Task goal — Render the listing, everything from the line containing "You are a computer-use agent. 805x697 pixels." down to the line containing "Open 三级标题 size", as a two-column CSV with the headers instruction and click_target, one row per instruction. Put each instruction and its answer in its own single quoted field, with line breaks replaced by spaces.

○ ○ ○ ○ ○ ○ ○

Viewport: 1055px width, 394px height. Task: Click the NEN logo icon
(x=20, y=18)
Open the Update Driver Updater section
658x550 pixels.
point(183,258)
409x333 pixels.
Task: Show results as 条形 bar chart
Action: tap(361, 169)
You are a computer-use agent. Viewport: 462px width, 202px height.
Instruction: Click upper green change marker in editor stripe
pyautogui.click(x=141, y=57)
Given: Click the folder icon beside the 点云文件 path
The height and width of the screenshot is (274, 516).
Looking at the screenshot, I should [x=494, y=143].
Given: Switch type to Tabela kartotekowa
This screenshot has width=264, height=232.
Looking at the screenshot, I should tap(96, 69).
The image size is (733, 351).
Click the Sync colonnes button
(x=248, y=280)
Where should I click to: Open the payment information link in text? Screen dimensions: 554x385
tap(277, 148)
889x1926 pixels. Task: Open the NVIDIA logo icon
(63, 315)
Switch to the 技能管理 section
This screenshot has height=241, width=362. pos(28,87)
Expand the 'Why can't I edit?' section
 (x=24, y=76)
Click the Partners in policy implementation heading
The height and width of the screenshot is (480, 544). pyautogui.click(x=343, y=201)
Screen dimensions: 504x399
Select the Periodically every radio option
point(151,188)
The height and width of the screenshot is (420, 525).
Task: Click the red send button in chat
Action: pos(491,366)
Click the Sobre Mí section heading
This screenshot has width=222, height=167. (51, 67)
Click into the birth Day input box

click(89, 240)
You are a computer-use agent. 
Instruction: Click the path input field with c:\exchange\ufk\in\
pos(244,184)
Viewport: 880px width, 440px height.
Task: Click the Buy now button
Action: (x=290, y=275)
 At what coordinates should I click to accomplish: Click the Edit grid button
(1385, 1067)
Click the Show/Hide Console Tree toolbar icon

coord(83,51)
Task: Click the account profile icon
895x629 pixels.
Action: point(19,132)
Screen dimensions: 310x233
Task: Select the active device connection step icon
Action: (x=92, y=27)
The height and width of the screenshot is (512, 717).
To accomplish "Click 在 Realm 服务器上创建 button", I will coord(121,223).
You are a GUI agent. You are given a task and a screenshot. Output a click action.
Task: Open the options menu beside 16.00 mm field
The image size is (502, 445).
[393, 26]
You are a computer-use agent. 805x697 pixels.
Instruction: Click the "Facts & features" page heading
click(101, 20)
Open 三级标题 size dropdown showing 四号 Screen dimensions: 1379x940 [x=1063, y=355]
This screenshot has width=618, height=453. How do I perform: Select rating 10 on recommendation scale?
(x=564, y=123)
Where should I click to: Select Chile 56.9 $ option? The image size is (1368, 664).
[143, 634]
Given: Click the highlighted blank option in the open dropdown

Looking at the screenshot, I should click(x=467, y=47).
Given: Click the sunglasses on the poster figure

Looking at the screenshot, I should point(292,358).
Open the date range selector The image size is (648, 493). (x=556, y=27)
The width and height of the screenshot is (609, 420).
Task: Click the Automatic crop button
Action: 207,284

○ ○ ○ ○ ○ ○ ○

Response to this exercise —
instruction,click_target
"You are a computer-use agent. 805x697 pixels. Instruction: Click the ""Facts & features"" page heading","click(101, 20)"
"Open 三级标题 size dropdown showing 四号 Screen dimensions: 1379x940","[x=1063, y=355]"